Monday, July 25, 2005

Buying Cars and Stumbling Others

We've spent the last few weeks helping someone search for a car. This morning, she sent out this email:
Yo guys.
Thanks for helping me in this car search thingie. Really appreciate it.

Had to think about loads of stuff while contemplating whether to purchase a car:
Q: Is this a good stewardship of money?
Q: Do I really need a car?
Q: How can the car be used to serve others?
Q: What car would be the best use of God's money for which I would have to give an accounting on the last day?

It just occurred to me that another factor to think about is that I live within a community of believers, a church. Therefore the purchase of a car not only affects me but also affects others within the local family of Christ. In purchasing a car, I should not stumble anyone. A pretty car or perceived-to-be luxurious car might cause others to lust after it and covet it even if price-wise, it costs less than a soul-less new Jap/Korean car.

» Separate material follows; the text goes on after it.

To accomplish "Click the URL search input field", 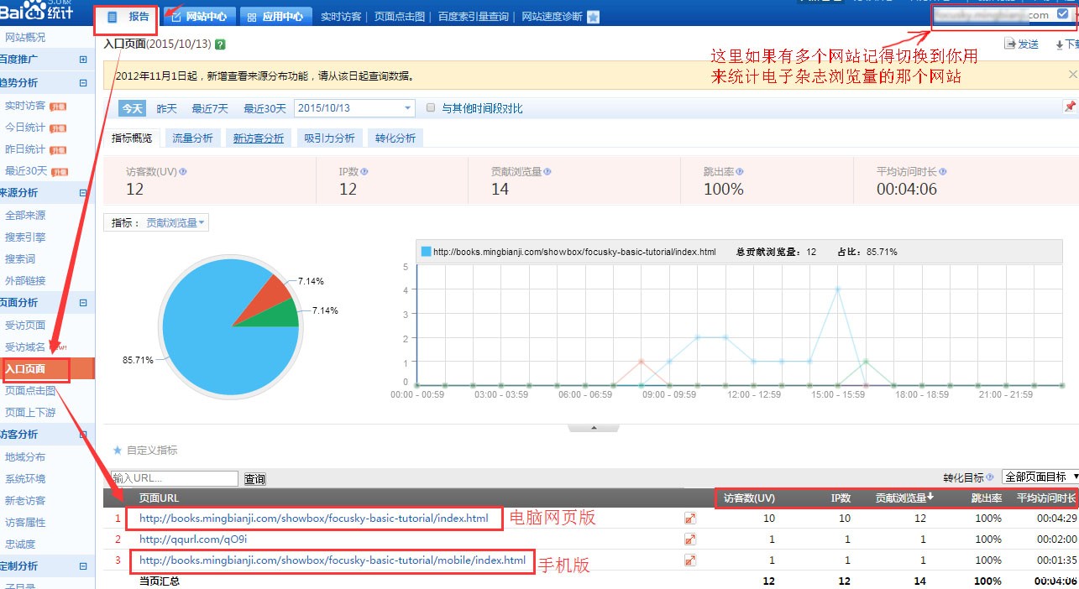I will tap(175, 478).
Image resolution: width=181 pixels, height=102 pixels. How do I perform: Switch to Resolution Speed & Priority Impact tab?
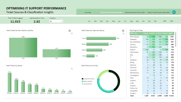tap(135, 12)
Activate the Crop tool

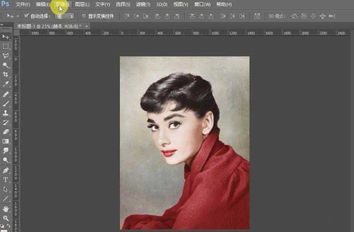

You might know me well enough to know how much I appreciate (perhaps demand) beauty in objects: classic leather-strapped Rolexes, soft-calf Bally leather, the exact shade of black on Prada goods... I think I can say in good conscience that my love for the beauty in these things is intrinsic and not tied to any praise or admiration I may garner for being the owner of these items.

Similarly, the look and sound of a Beetle or the classy curves of a classic BMW or Merc or Aston Martin...

But even though any of these may actually be a better use of money than the purchase of a new Jap/Korean (with the welcome addition of some character), I guess there is the danger that they might cause brothers and sisters to stumble. Therefore, I have decided to look for the ugliest, most uncovetable working used car possible [Q: Does this work for husbands as well? ;-p].

Of course there is the 3-strand reason for why we sin: the world, Satan and our flesh. So people might still covet my ugly car but the least I can do is show my love for my church family by not putting stumbling blocks in places where I know some people might trip over.

Please hold me to this.

[PS: It scares me that I teared as I made this decision. In all conscious memory, I've never ever considered any car other than a classic. It's almost like giving away apart of something entrenched within me, some cherished dream. But what is that compared to the invaluable godliness of others. Yet, it's scary to realise how much I still treasure things of this world...]
Postscript: after the car was acquired, she had this to say:
A car was necessary because I continue to reside in ulus-ville and waste loads of time (and other people's time) attempting to get to civilisation and meet others. A car would mean weekend, beforework and afterwork time can be used more efficiently for ministry and errands, rather than waiting for a taxi/bus/lift out of the house.

Am quite sad to have to stop taking lifts because the enforced proximity that is a function of lift-taking has helped to nurture many a friendship and provided the enjoyment of not just a few fellowships discussing God's words and works. Never mind. Now, I shall be another provider of enforced proximity for friendship and fellowship.